TOKYO – A recent spike in COVID-19 cases in Japan has forced 95 percent of the country’s cities and towns planning to host exchange programs with Tokyo Paralympic athletes to cancel the projects or change their formats, a Kyodo News survey showed Thursday.
Of the 101 local governments that applied for a Cabinet Secretariat-sponsored initiative aimed at promoting social inclusiveness, 36 percent have scrapped their events, while 59 percent have decided to go online or use other means of communication, according to the survey.

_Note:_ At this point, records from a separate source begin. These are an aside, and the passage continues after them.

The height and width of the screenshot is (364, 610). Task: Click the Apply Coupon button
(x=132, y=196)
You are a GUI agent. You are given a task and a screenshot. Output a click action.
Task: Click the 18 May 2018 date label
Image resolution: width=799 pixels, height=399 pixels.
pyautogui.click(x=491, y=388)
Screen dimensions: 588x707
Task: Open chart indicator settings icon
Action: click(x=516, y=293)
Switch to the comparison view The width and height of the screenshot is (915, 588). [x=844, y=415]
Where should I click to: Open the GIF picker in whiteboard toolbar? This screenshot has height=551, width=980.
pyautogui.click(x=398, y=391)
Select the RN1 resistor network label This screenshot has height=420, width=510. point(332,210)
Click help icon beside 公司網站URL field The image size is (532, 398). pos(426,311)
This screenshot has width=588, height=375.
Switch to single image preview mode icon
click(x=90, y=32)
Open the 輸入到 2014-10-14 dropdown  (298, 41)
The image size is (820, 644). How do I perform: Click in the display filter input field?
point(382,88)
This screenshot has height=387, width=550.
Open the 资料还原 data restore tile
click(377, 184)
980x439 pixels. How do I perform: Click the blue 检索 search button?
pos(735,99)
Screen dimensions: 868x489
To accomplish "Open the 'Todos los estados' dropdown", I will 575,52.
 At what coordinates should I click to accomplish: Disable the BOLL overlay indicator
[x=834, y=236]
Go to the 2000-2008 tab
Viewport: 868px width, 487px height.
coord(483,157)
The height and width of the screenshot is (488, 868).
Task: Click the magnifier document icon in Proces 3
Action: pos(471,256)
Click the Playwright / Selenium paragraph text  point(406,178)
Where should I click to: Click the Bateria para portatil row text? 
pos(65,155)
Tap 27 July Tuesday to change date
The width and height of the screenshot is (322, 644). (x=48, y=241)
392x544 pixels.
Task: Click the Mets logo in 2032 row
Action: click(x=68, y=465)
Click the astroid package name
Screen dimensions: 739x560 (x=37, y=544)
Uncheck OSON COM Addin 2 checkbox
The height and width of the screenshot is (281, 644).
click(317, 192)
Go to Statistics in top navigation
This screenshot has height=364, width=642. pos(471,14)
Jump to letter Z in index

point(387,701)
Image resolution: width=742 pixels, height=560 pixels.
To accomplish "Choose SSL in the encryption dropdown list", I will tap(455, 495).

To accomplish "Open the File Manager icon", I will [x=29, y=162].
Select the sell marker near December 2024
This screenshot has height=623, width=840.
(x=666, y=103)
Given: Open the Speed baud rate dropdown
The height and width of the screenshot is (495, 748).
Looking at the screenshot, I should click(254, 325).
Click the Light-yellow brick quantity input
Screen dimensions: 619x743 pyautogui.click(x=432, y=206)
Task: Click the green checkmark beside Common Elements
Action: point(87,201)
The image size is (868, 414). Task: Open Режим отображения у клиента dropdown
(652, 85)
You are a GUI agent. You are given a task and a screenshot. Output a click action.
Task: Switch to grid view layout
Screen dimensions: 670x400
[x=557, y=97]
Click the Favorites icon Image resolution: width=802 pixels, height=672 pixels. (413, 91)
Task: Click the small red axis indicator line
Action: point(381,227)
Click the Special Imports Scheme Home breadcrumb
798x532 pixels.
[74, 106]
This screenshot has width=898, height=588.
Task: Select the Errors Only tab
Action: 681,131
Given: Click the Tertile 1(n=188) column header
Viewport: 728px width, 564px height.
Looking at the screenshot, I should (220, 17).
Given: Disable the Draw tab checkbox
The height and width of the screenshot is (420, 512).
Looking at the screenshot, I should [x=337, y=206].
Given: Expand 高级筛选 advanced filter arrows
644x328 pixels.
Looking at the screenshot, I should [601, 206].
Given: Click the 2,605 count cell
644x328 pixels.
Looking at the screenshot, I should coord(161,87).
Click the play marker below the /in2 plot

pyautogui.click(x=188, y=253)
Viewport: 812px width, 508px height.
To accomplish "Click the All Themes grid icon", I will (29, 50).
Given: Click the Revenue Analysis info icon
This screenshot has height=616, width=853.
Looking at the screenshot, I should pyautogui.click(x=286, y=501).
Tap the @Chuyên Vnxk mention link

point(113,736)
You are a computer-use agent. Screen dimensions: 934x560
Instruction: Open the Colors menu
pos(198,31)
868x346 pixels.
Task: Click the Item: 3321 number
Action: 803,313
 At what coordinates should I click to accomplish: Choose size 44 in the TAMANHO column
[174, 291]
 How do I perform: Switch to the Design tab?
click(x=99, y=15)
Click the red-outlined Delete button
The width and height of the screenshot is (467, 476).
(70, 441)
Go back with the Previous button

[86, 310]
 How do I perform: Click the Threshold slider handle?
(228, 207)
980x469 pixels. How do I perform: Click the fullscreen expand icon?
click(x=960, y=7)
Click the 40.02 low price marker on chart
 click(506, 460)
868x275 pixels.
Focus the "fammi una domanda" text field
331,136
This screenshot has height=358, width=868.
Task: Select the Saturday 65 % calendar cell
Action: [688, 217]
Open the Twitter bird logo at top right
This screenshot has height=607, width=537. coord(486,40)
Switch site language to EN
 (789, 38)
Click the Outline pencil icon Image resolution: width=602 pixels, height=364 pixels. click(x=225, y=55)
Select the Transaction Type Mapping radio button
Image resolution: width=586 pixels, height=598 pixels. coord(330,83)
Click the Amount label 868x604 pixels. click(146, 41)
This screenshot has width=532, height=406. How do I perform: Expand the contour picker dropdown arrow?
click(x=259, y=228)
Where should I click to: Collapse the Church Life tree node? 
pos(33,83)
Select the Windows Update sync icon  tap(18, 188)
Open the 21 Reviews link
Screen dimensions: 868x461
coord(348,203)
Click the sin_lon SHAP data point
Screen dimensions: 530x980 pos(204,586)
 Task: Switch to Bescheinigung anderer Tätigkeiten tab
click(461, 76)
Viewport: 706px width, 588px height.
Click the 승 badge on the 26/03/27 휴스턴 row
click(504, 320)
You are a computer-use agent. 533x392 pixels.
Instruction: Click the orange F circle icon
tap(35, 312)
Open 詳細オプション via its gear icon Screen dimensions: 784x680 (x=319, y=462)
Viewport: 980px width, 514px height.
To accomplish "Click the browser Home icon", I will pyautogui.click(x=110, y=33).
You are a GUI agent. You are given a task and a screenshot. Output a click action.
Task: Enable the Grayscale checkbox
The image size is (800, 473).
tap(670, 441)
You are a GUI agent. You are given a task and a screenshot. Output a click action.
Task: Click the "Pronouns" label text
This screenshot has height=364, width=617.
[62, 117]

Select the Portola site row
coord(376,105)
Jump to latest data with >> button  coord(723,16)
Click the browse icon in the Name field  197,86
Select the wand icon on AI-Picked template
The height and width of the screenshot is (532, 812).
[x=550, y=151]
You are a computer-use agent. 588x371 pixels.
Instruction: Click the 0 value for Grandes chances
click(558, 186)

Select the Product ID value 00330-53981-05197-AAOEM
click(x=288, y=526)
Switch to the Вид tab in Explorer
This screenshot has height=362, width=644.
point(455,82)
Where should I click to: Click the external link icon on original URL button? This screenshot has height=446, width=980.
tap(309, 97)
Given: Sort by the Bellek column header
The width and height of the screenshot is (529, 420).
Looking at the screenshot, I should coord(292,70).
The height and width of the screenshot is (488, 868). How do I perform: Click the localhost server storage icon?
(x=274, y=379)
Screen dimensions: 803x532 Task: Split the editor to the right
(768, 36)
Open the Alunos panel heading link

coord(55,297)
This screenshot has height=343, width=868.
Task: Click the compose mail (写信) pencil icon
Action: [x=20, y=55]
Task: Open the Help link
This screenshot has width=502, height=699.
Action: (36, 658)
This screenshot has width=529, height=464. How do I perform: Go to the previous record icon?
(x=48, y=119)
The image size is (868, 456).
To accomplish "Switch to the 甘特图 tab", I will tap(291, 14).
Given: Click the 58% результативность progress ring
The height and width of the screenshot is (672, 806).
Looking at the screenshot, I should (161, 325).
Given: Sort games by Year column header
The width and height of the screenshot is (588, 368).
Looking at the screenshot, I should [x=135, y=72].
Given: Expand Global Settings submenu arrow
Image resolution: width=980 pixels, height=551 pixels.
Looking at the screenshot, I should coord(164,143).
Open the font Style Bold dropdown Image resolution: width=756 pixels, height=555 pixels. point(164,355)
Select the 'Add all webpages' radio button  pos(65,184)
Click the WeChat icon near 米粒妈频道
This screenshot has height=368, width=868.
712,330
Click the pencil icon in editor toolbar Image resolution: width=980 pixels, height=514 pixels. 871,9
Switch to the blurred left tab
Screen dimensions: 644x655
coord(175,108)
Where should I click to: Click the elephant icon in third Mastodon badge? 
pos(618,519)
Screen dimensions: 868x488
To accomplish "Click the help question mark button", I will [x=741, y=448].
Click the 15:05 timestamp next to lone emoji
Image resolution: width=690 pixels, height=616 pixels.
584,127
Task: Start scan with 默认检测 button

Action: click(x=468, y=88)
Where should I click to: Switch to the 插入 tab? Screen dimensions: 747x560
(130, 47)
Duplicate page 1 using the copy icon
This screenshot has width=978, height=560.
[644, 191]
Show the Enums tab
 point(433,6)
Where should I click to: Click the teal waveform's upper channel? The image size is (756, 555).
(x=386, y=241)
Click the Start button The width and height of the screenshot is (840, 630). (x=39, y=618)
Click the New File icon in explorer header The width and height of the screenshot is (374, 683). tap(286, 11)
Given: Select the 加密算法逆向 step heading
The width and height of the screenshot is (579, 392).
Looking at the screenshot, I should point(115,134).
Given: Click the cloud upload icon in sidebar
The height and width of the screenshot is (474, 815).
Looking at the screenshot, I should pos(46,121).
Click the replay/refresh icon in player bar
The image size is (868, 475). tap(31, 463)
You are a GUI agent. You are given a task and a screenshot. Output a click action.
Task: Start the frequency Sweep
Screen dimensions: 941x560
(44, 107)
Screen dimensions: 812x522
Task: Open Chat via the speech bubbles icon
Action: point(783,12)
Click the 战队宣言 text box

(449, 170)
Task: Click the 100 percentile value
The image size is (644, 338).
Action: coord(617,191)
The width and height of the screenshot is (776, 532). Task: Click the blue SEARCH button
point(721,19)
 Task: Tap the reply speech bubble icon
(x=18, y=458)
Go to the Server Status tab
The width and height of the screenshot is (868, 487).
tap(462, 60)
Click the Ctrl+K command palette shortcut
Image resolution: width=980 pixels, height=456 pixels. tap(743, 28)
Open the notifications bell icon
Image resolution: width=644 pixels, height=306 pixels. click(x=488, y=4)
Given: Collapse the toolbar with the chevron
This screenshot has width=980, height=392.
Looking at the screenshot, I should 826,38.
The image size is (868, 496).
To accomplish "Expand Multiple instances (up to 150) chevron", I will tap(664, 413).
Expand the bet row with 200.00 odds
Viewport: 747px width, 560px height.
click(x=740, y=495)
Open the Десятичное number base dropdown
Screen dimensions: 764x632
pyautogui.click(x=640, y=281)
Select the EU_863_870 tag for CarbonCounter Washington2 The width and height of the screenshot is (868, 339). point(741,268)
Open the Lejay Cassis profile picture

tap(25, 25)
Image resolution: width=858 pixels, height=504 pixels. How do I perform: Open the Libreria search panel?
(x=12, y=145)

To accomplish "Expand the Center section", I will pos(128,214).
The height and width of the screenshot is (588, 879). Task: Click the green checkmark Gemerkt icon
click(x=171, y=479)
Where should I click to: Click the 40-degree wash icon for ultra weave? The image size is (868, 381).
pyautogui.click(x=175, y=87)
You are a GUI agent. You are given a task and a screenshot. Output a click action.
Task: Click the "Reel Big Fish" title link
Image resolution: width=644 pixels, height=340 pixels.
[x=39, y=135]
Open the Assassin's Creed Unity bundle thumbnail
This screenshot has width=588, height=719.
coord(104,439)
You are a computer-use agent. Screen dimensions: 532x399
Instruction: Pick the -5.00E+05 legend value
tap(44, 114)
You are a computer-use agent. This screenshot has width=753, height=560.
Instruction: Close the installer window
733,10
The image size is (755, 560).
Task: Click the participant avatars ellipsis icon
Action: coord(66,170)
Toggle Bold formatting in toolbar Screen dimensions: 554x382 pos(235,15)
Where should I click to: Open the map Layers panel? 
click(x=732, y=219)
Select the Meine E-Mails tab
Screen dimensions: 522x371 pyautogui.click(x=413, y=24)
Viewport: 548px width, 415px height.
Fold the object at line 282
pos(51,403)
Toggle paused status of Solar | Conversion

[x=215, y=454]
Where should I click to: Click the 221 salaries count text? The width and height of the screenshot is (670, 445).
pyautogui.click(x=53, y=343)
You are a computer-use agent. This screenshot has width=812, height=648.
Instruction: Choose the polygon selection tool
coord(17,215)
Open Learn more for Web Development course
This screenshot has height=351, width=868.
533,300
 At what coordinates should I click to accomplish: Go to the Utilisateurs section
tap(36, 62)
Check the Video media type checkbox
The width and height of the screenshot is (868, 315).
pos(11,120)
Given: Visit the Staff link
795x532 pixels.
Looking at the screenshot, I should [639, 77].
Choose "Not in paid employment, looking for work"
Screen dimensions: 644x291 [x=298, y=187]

Only 2 percent of the local governments have decided to go ahead with their plans, according to the survey of prefectural and municipal governments conducted between late July and mid-August that received responses from 99 of them.
Of those that have canceled or altered their programs, 37 percent said they were concerned about potential adverse effects.
The so-called host towns have organized related programs such as workshops allowing participants to experience Paralympic sports and courses aimed at promoting understanding of people with disabilities.
Among those side events, only 9 percent had been canceled and 41 percent had been scaled down or postponed due to the coronavirus pandemic, but the rest were unaffected, the survey found.
The 13-day Paralympics, involving thousands of athletes from around the world, will begin Tuesday, while Tokyo remains under a COVID-19 state of emergency and public worries persist over staging the games during a pandemic.
The survey showed 47 percent of the local governments were strongly or somewhat anxious that hosting the Paralympics amid voices of opposition could hamper the momentum toward building an inclusive society.